● WORK TO BE COMPLETED:
Reproduce the records precisely. Omit every picture.

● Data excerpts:
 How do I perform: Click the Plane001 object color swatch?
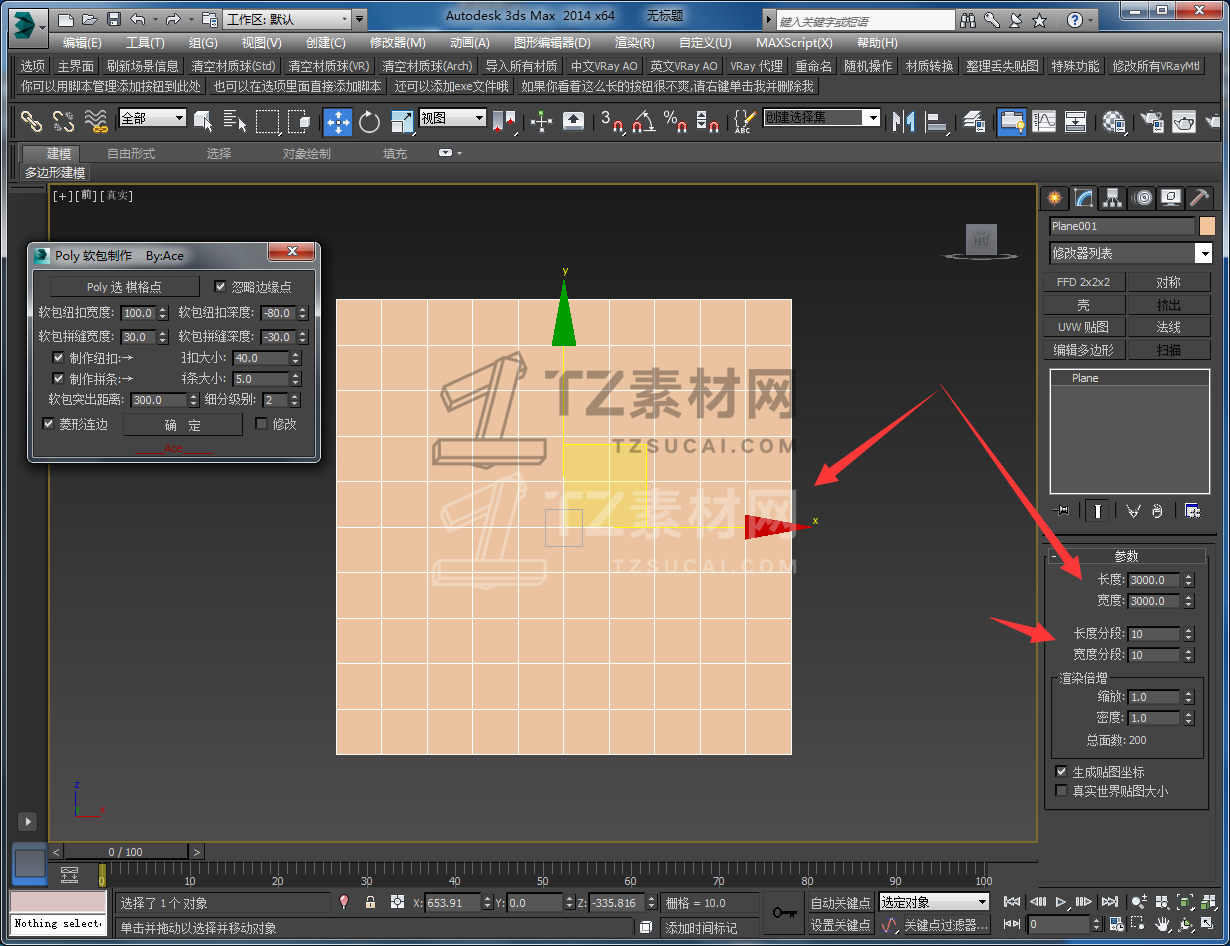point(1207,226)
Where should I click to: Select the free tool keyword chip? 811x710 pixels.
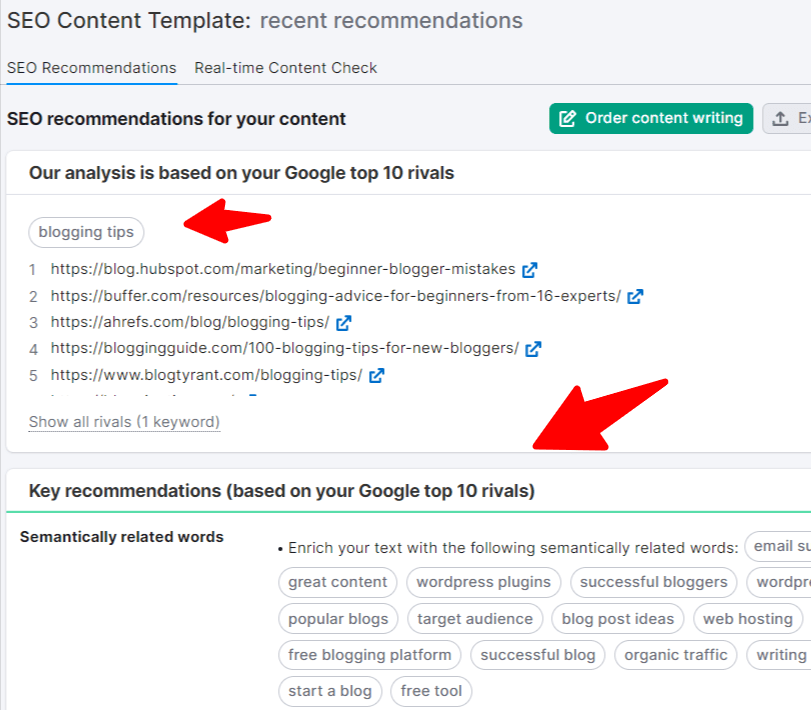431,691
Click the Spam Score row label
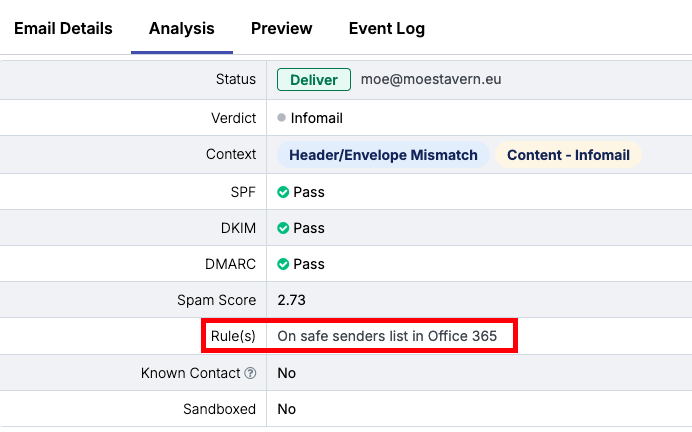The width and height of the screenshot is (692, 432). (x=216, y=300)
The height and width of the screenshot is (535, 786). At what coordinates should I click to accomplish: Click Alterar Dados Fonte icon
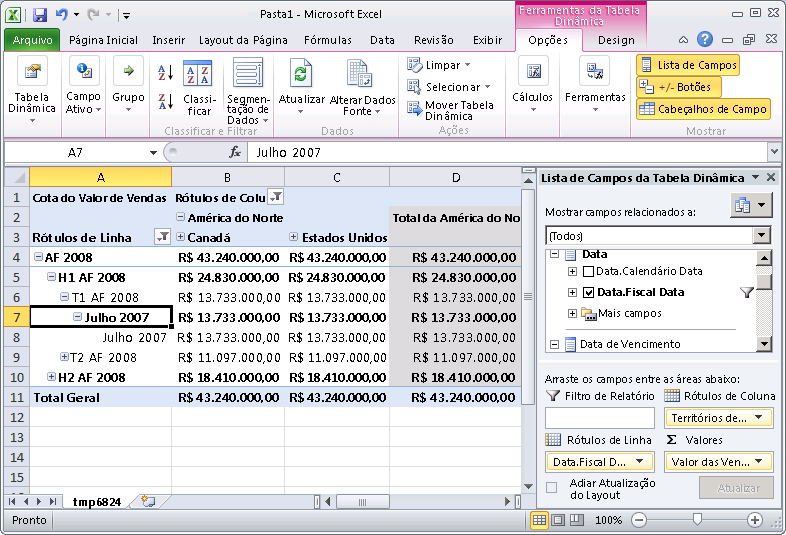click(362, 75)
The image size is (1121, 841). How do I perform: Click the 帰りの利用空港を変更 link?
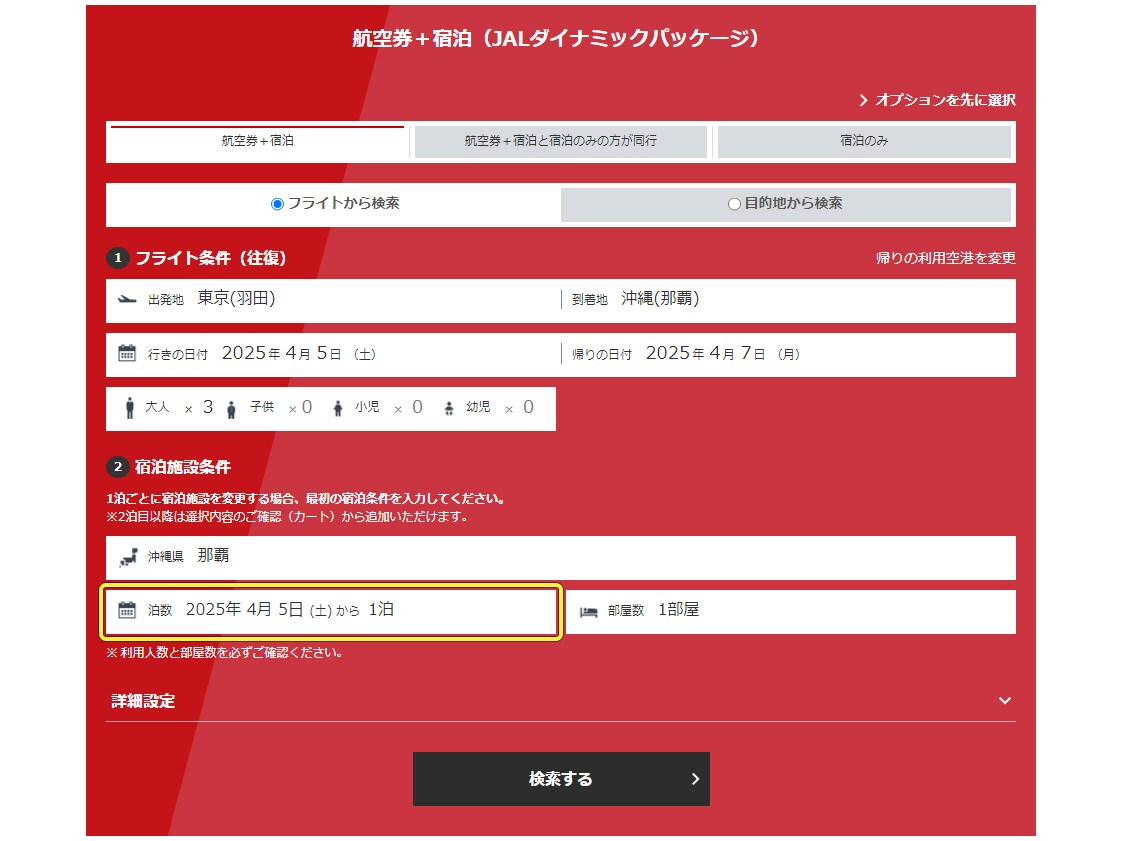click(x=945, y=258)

● RESULT:
 How do I perform: Click the Plane001 object color swatch?
point(1207,226)
Where should I click to: Select the free tool keyword chip? 811x710 pixels.
431,691
Click the Spam Score row label
The width and height of the screenshot is (692, 432). (x=216, y=300)
The height and width of the screenshot is (535, 786). At what coordinates should I click to accomplish: Click Alterar Dados Fonte icon
click(362, 75)
The image size is (1121, 841). How do I perform: Click the 帰りの利用空港を変更 link?
click(x=945, y=258)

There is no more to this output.